Microtubule Affinity-Regulating Kinase 2 (MARK2) Induces the Early Morphological Changes Seen in Pathological Cardiac Hypertrophy

Abstract

Cardiac hypertrophy, a compensatory growth response to various physiological and pathological stimuli, involves intricate cytoskeletal changes within cardiomyocytes. However, the molecular mechanisms governing these cytoskeletal processes is not yet well defined. Microtubule affinity-regulating kinase 2 (MARK2) is of particular interest as it plays an important role in controlling microtubule dynamics and cell polarity to define cell shape. In this thesis, we aim to determine whether MARK2 is involved in initiating the morphological alterations that drive cardiac hypertrophy. Our image analysis reveals a significant increase in total MARK2 signal during pathological remodeling, particularly in the initial hours.
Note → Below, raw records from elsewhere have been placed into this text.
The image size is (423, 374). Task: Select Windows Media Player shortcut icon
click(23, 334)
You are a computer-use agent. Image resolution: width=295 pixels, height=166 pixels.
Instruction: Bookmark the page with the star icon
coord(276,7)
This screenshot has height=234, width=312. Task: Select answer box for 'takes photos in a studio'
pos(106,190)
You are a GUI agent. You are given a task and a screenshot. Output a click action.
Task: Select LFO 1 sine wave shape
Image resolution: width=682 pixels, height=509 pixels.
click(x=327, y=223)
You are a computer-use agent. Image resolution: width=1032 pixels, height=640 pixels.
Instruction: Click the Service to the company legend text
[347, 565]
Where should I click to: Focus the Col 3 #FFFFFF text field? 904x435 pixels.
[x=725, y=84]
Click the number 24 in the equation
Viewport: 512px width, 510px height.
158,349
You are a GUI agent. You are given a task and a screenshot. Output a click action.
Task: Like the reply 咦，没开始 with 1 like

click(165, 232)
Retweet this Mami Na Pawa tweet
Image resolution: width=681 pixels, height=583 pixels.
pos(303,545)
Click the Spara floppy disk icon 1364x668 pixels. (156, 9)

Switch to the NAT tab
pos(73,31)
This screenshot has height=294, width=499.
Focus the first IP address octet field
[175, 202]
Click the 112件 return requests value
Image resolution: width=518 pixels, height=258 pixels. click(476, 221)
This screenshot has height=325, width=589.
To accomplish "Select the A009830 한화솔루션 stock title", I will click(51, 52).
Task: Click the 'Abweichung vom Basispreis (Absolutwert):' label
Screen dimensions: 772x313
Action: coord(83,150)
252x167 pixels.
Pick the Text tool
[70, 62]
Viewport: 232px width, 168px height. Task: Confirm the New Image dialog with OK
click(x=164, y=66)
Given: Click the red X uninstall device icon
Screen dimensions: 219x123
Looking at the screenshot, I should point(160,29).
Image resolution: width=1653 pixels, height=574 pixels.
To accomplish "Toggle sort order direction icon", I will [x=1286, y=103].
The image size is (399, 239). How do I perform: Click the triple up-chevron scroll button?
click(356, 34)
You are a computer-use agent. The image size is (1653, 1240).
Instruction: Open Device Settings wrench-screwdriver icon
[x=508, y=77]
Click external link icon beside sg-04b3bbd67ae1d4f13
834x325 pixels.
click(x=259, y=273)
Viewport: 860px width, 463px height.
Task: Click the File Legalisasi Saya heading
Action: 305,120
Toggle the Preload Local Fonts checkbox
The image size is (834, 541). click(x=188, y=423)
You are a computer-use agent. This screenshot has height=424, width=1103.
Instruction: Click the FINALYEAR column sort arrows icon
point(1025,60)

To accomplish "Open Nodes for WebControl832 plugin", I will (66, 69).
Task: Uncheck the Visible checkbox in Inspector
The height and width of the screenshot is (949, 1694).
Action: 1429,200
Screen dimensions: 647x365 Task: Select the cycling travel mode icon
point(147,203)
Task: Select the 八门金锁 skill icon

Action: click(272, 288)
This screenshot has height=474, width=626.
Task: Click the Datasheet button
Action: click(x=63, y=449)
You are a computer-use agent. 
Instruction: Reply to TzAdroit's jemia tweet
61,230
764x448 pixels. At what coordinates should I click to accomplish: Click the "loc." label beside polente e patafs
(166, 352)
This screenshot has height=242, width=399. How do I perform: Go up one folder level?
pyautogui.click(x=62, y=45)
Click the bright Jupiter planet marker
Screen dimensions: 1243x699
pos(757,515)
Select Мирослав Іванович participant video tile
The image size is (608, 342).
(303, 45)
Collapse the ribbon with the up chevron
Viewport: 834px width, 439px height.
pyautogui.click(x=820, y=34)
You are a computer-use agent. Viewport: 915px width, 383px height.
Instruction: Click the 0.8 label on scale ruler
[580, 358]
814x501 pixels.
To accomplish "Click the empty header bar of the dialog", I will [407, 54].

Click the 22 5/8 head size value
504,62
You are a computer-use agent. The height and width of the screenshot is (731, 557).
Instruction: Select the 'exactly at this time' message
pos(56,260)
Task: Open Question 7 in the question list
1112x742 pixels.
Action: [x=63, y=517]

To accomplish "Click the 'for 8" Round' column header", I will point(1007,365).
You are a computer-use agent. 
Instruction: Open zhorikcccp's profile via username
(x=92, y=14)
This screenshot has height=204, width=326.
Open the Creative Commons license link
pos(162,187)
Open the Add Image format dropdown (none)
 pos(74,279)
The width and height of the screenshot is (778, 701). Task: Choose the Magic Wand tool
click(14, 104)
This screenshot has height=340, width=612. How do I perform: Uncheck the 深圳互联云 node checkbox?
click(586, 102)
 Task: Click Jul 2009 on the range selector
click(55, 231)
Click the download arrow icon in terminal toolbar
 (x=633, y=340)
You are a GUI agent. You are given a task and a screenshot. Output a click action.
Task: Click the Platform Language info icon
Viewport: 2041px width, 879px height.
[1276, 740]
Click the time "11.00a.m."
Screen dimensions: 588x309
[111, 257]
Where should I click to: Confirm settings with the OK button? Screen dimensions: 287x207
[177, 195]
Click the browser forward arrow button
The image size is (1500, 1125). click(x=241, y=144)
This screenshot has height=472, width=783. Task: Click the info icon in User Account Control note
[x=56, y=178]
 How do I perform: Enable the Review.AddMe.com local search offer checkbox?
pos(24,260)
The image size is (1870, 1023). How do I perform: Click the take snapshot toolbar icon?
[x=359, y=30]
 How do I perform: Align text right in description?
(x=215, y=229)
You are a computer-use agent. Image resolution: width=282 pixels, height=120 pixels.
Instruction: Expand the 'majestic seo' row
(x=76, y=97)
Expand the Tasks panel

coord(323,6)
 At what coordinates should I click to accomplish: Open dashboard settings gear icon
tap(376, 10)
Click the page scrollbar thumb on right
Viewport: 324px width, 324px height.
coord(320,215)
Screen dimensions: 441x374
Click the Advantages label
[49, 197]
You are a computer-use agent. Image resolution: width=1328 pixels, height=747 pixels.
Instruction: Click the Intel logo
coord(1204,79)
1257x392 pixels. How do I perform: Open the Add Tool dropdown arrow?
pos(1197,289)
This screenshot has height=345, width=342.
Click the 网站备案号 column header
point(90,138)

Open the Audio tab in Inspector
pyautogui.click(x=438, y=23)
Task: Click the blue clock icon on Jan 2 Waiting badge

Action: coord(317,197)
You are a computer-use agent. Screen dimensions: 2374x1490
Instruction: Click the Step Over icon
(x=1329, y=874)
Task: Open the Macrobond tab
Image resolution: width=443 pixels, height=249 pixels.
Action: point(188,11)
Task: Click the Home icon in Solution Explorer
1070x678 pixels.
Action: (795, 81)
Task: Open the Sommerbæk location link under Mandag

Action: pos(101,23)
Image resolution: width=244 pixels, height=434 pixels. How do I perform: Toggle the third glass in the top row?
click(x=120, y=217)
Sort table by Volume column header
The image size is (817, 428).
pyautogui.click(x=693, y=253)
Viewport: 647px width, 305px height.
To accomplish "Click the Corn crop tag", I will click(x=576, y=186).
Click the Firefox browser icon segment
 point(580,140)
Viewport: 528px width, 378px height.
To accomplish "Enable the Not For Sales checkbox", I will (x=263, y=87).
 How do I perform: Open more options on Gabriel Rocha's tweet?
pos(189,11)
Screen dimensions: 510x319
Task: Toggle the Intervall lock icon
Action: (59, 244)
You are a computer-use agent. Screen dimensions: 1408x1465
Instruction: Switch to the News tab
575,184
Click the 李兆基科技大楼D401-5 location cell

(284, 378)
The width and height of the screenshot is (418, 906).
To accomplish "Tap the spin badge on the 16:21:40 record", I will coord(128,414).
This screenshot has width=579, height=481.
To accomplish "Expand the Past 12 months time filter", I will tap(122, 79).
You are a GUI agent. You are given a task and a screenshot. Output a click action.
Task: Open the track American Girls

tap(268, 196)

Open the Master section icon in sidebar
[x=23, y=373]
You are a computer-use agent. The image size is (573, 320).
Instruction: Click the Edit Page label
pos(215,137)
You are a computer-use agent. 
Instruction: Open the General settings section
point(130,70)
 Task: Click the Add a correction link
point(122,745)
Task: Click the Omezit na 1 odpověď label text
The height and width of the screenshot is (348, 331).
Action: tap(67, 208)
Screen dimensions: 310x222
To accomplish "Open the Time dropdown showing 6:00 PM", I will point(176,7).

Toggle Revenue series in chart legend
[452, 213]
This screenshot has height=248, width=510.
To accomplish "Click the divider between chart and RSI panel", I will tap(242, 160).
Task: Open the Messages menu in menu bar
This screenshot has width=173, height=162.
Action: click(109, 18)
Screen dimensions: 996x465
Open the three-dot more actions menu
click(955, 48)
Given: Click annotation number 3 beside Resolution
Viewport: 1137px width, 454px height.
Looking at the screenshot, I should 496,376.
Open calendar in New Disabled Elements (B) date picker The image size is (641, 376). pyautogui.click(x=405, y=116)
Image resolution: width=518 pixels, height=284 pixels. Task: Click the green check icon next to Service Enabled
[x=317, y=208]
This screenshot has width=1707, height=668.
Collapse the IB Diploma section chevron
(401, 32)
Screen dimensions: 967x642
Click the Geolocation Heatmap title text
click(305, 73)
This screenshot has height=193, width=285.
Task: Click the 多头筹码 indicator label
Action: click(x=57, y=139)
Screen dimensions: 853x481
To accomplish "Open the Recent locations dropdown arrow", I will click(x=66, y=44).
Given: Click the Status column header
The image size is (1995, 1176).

However, no significant change occurs under physiological hypertrophy. Inhibiting MARK2 significantly impacts cell area and length-to-width ratio during pathological remodeling but has no effect under physiological conditions. Additionally, MARK2 inhibition results in decreased microtubule density and reduced Tau phosphorylation at Serine262 in pathological remodeling cardiomyocytes. Furthermore, our findings indicate an increased number of binucleated cardiomyocytes in pathological hypertrophy, with MARK2 inhibition influencing this parameter. Overall, our findings provide clarity in the role that MARK2 has in driving cytoskeleton alterations to shift cell morphology in pathological cardiac hypertrophy and a unique potential therapeutic in preventing the transition to fulminant heart failure.